Our results showed that a detailed text report was the second most preferred option behind the risk metre for specific groups. This could indicate individuals wanted a comprehensive breakdown of numerical absolute risk values and explanatory details contained in the text report. We did not test combinations of reports, specifically the detailed reports together with a summary risk display. Providing graphical overviews like the risk metre, together with detailed numerical risk statistics, may effectively deliver comprehensive risk information meeting diverse needs.

To our knowledge, our study was the first to specifically focus on diverse sexual orientations and gender identities, considering disproportionate HIV/STI rates among certain groups. Our rigorous methodology presented vignettes and formats randomly, minimising bias and enhancing validity. Overall, we addressed critical gaps in the literature by conducting novel research on risk communication among a broad, diverse sample, making it highly relevant to HIV/STI prevention.

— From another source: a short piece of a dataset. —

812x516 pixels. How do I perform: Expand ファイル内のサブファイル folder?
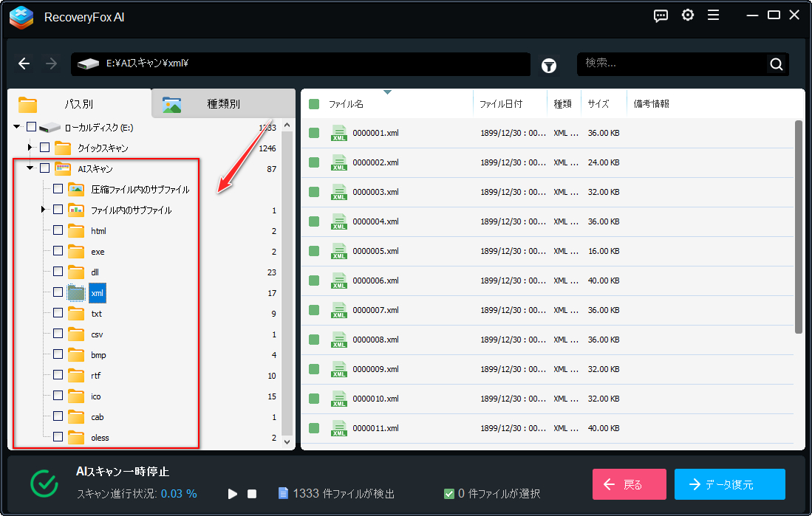click(x=44, y=210)
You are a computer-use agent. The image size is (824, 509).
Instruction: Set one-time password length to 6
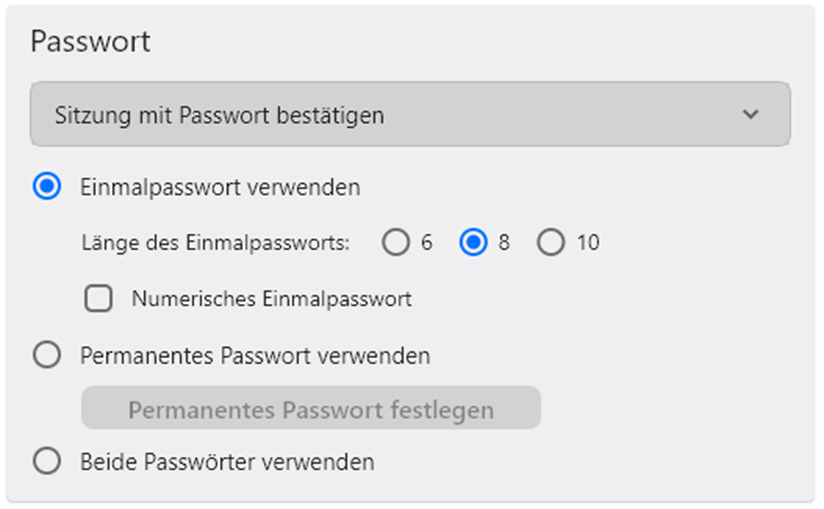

Our study has several limitations. First, our response rate was relatively low, especially among heterosexual males, though respondents showed a similar distribution of age and country of birth to those to whom SMS was sent. Although the SMS method has higher engagement than other methods31, online surveys have lower response rates than other methods.32 Although it could have led to a biased sample, we aimed for equal recruitment across specific population groups to ensure a balanced representation of those groups. Second, our sample was composed of sexual health centre’s clients who might already have an understanding of their risk or prior testing experience, so their perceptions may not reflect the wider population. Moreover, while we aimed for recruitment across sexual and gender identities, our approach did not include individuals who lack access to testing services missing potentially high-risk or underserved populations. This limitation highlights the need for future research to broaden study parameters to include more diverse populations, encompassing different risk strata for HIV/STI. Third, unlike other formats, the icon array focused specifically on chlamydia because displaying a numerical risk for four infections in one display is impossible. This may have contributed to the weaker association between icon arrays and testing intent. Fourth, while both the risk metre and bar displayed hypothetical high-risk scenarios, the precise risk level shown differed slightly between formats. For the risk metre, the high-risk indicator was positioned in the middle of the red zone, while in the risk bar, it was positioned in the lower part of the red zone. This inconsistency could have influenced the participants’ perception and interpretation of high risk. Fifth, our main reason for undertaking the study was to determine the effectiveness of the different formats for displaying risk using a vignette-based hypothetical scenario. This may have influenced participants to overstate their intention to get tested20, potentially resulting in an overestimation of their intention to test in real-world settings. Finally, we did not co-design the risk displays with input from patients or community members, although they were based on existing literature. We acknowledge it as a limitation, as input from patients and community members can help maximise the accessibility, understandability and acceptability of risk communication tools.

Future research should explore which factors might influence the optimal risk format, including personal health or digital literacy levels. This could involve exploring tailored approaches that customise risk displays based on individual characteristics to enhance understanding of HIV/STI risk. Additionally, designing resources, such as educational materials or counselling services, could support risk communication strategies and empower individuals to make informed decisions about their sexual health. Establishing ongoing monitoring and evaluation mechanisms to assess the psychological impact of different risk communication formats would also be beneficial. By striking a balance between effectively conveying risk information and addressing individuals’ concerns, healthcare providers can optimise the effectiveness of risk communication strategies and promote informed decision-making and appropriate testing for HIV/STIs.